* EXERCISE REQUIREMENTS *
Pictures appear among the records below and must be omitted. Repeat exactly the lines from the line with "Task: Select the topmost red 85㎡ outlier dot" to the line with "The image size is (1269, 952).", both included.
(DATA FOR THIS EXERCISE Opens)
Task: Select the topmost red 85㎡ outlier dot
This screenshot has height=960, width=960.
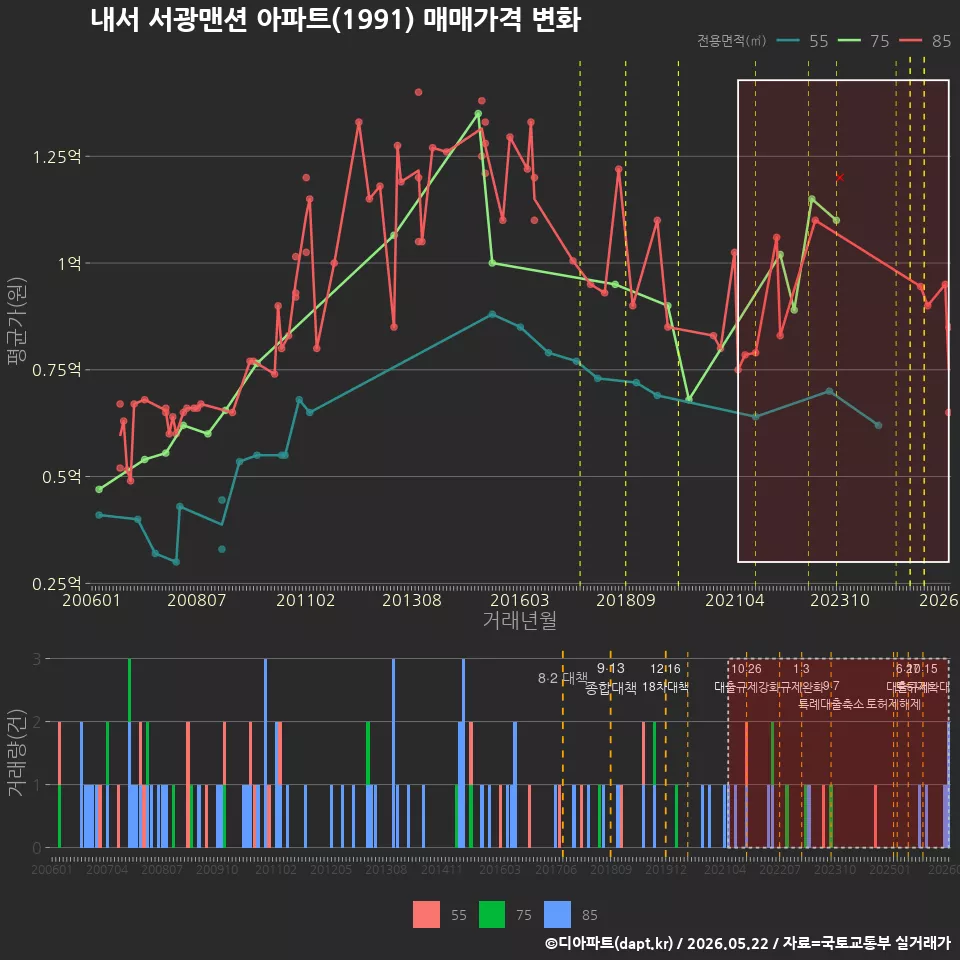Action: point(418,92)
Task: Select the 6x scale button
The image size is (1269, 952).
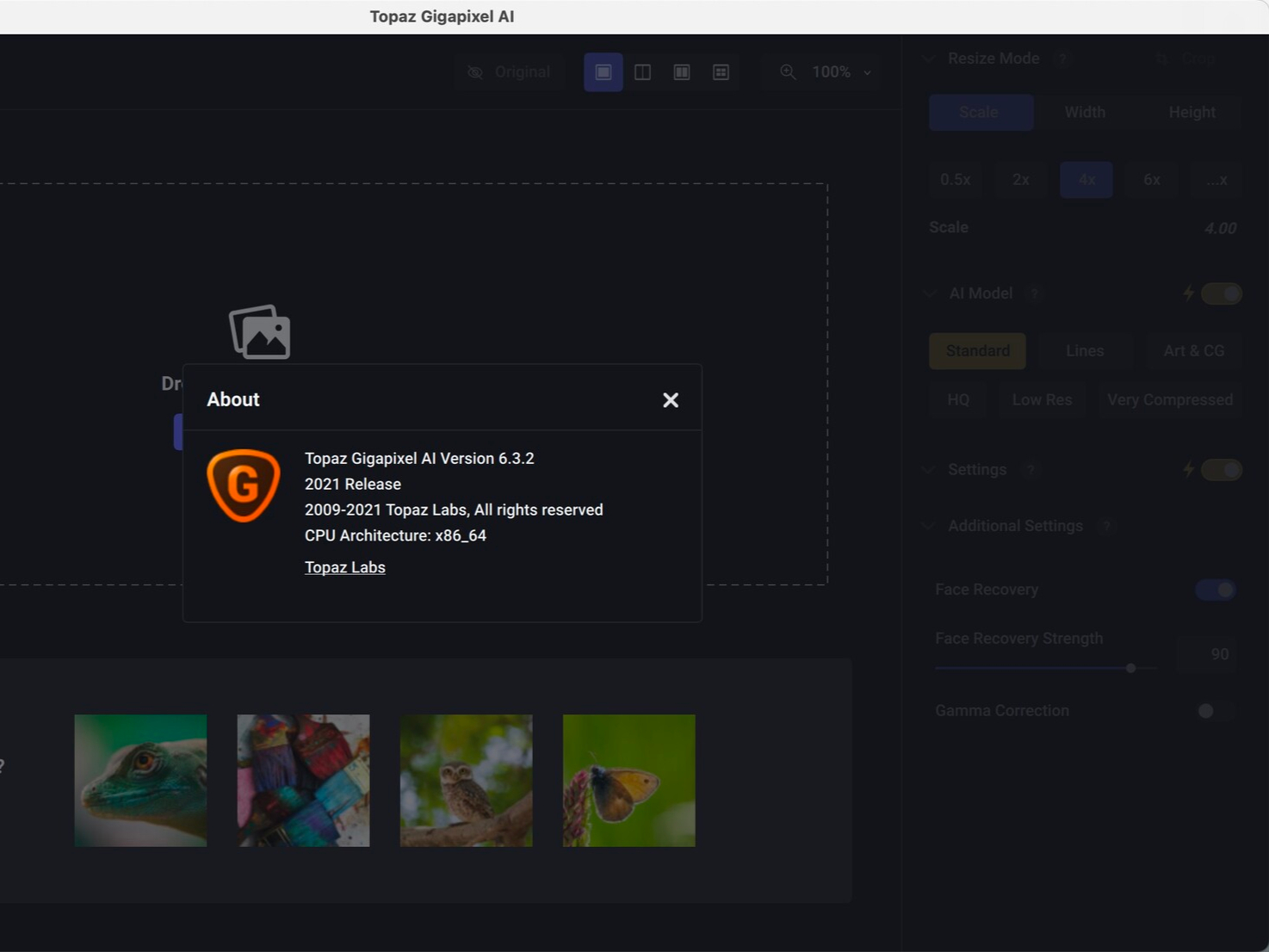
(DATA FOR THIS EXERCISE Closes)
(DATA FOR THIS EXERCISE Opens)
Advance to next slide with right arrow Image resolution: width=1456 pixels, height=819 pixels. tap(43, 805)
(DATA FOR THIS EXERCISE Closes)
(DATA FOR THIS EXERCISE Opens)
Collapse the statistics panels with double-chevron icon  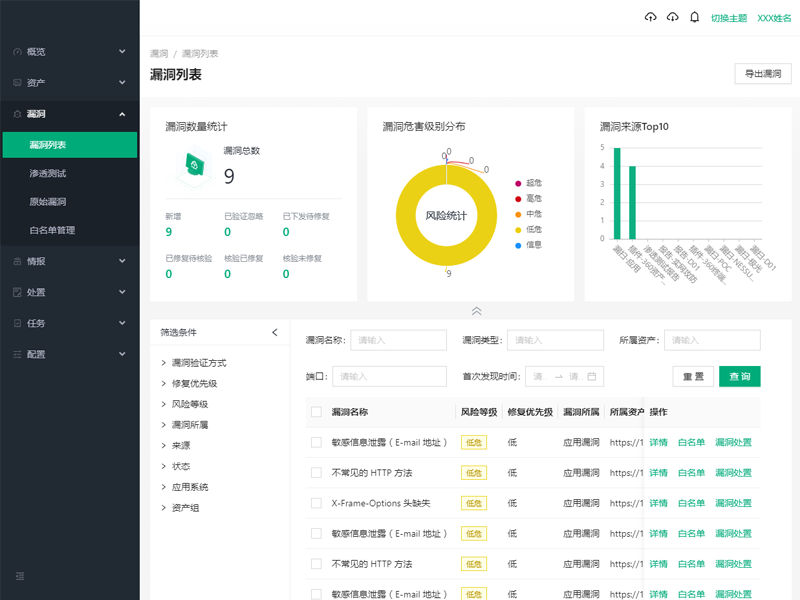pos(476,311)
(DATA FOR THIS EXERCISE Closes)
* RESPONSE TO THIS EXERCISE *
Task: Select the topmost red 85㎡ outlier dot
This screenshot has height=960, width=960.
Action: point(418,92)
Task: Select the 6x scale button
The image size is (1269, 952).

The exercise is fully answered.